→ Excerpted text
* * * *

Location
- 100 Melbourne Drive Bradford West Gwillimbury, Ontario, L3Z 2B3 Canada
- Coordinates: 44°06′26″N 79°34′46″W﻿ / ﻿44.1073°N 79.5795°W

Information
- Type: Secondary school
- Motto: We Grow Through Love and Example
- Religious affiliation: Catholic
- Established: 1985
- School board: Simcoe Muskoka Catholic District School Board
- Principal: Michael Borgia
- Grades: 9-12
- Enrollment: 1,044 (May 2024)
- Colours: Yellow and black
- Mascot: Twister The Tiger
- Team name: Trinity Tigers
- Website: smcdsb.on.ca/htr/

= Holy Trinity High School (Bradford) =

Holy Trinity Catholic High School is a Catholic secondary school in Bradford West Gwillimbury, Ontario, Canada. It is one of the two high schools located in Bradford West Gwillimbury, the other being Bradford District High School. It was established in 1985.

* * * *

→ What this task involves
Tell whether each statement agrees with the Holy Trinity school profile above, answering yes or no and quoting the words of the profile that settle it: 1. The school was founded in 1985. 2. The school's colours are blue and gold. 3. Bradford West Gwillimbury has three high schools.

* * * *

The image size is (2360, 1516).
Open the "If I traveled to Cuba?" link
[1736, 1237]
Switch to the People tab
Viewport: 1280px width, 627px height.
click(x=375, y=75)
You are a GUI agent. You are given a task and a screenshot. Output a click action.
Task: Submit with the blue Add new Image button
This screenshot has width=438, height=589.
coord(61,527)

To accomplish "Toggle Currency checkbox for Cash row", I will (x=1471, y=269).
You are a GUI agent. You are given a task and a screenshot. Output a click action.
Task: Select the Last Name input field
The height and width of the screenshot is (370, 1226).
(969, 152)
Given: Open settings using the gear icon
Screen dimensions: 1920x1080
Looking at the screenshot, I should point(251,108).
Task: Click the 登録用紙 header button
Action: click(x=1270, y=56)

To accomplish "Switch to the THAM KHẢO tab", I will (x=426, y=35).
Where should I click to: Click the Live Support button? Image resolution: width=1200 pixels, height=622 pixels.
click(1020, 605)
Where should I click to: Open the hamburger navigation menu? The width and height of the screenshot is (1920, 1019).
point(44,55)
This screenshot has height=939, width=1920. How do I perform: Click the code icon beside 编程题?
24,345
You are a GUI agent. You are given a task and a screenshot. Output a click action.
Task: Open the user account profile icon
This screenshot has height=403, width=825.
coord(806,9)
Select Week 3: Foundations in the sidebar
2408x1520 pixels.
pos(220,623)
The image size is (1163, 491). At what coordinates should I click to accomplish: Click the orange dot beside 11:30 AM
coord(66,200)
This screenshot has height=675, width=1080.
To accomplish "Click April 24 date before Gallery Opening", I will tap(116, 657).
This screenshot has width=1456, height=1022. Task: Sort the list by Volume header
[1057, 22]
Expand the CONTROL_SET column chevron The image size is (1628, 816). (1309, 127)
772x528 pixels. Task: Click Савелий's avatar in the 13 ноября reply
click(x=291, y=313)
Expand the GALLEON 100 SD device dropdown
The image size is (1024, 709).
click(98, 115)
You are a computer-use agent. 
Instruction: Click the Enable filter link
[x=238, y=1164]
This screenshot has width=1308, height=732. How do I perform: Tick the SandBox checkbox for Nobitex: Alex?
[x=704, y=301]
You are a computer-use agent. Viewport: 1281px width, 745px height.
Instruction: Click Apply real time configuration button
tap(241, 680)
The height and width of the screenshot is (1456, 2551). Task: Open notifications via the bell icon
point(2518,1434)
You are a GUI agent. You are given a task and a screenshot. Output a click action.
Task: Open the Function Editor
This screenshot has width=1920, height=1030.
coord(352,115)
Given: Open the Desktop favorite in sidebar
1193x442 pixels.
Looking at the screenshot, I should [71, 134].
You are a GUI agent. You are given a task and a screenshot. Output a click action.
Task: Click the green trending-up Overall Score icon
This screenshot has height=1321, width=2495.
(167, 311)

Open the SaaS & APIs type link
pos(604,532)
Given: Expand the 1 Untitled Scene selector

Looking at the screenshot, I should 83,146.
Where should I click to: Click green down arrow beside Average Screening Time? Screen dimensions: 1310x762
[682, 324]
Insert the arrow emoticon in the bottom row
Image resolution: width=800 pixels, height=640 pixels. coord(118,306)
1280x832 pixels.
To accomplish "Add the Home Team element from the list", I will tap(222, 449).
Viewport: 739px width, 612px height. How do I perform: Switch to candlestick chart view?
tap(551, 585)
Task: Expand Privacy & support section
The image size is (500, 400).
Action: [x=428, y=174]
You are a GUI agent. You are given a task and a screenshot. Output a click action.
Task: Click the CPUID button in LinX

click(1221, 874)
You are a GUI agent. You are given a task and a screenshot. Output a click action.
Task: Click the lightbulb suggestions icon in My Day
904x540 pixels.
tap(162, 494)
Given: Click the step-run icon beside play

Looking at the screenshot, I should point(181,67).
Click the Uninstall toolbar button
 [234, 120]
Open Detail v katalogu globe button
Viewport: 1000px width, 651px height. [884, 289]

* * * *

→ The result
1. Yes: "It was established in 1985."
2. No: "Colours: Yellow and black"
3. No: "It is one of the two high schools located in Bradford West Gwillimbury"